Peninsula, Long Beach
by Donna Hilbert

On this beach the days are mild, evenings cool.
Wind kicks up at three, unvaried as bread
sliced from a single loaf. I read
the seasons by the setting sun: summer’s spool
hidden by high rise, and then, the slow pull
toward Catalina. By fall, the sun beds
down in open ocean, un-obscured
except by cruise and cargo ships schooled
before the port. Neighbors say Upton Sinclair
left Pasadena to summer on this beach.
I wonder how he conjured slaughter
houses—the severed flesh, the stench—in air
so sweet? Did suffering stay within his reach
while dolphins leapt and sun melted to water?

PHOTOGRAPH: “Long Beach, California” by Donna Hilbert.

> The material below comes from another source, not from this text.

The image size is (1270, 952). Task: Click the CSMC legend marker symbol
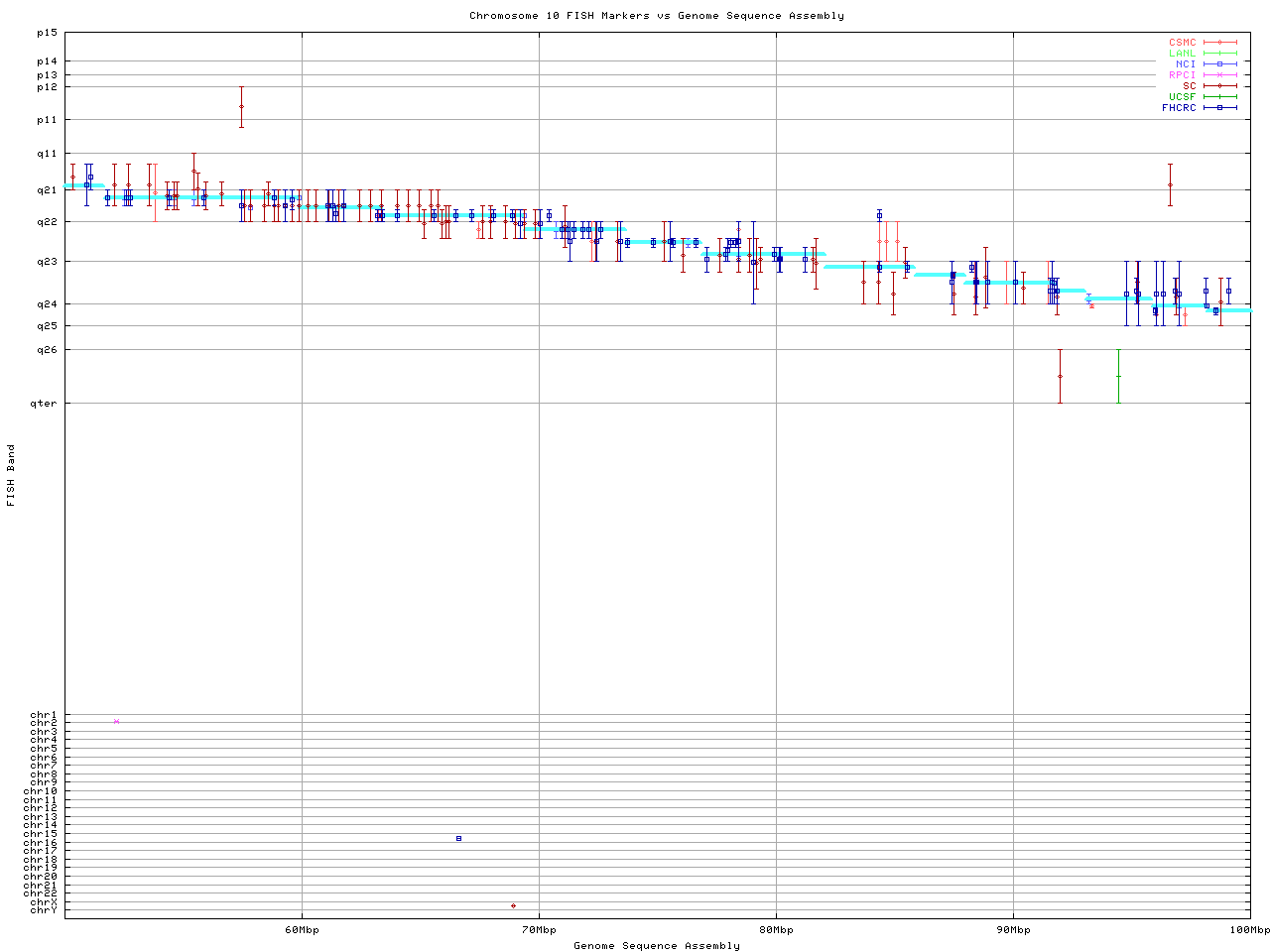[1219, 43]
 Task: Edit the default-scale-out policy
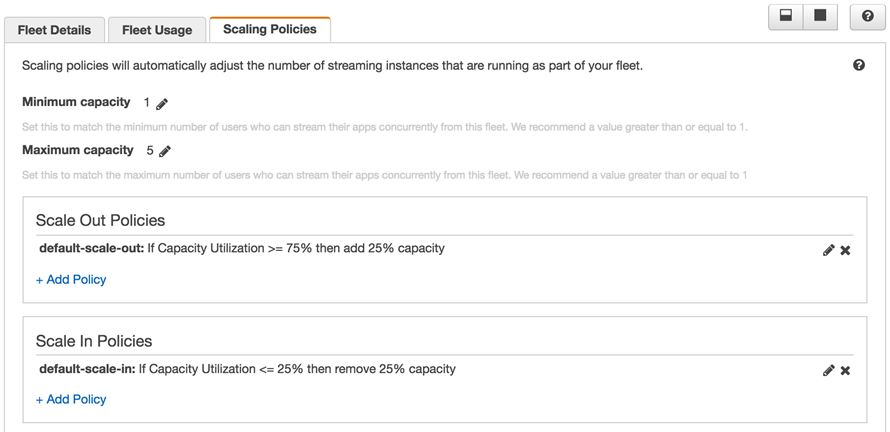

ABOUT THE AUTHOR: Donna Hilbert’s latest chapbook, The Democracy of Carbon, is collected in Swallow Dance, from Silver Birch Press. Earlier books include The Congress of Luminous Bodies, from Aortic Books; The Green Season, World Parade Books, a collection of poems, stories and essays, now available in an expanded second edition; Mansions, and Deep Red, from Event Horizon, Transforming Matter, and Traveler in Paradise from PEARL Editions, and the short story collection Women Who Make Money and the Men Who Love Them from Staple First Editions and published in England. New work is in recent or forthcoming issues of Chiron Review, Mas Tequila Review, Nerve Cowboy and PEARL. She is a frequent contributor online journals including A Year of Being Here, Cadence Collective, Little Eagle’s Re/Verse, NewVerseNews, and Your Daily Poem. Her work is widely anthologized, most recently in The Widows’ Handbook, Kent State University Press. Learn more at www.donnahilbert.com.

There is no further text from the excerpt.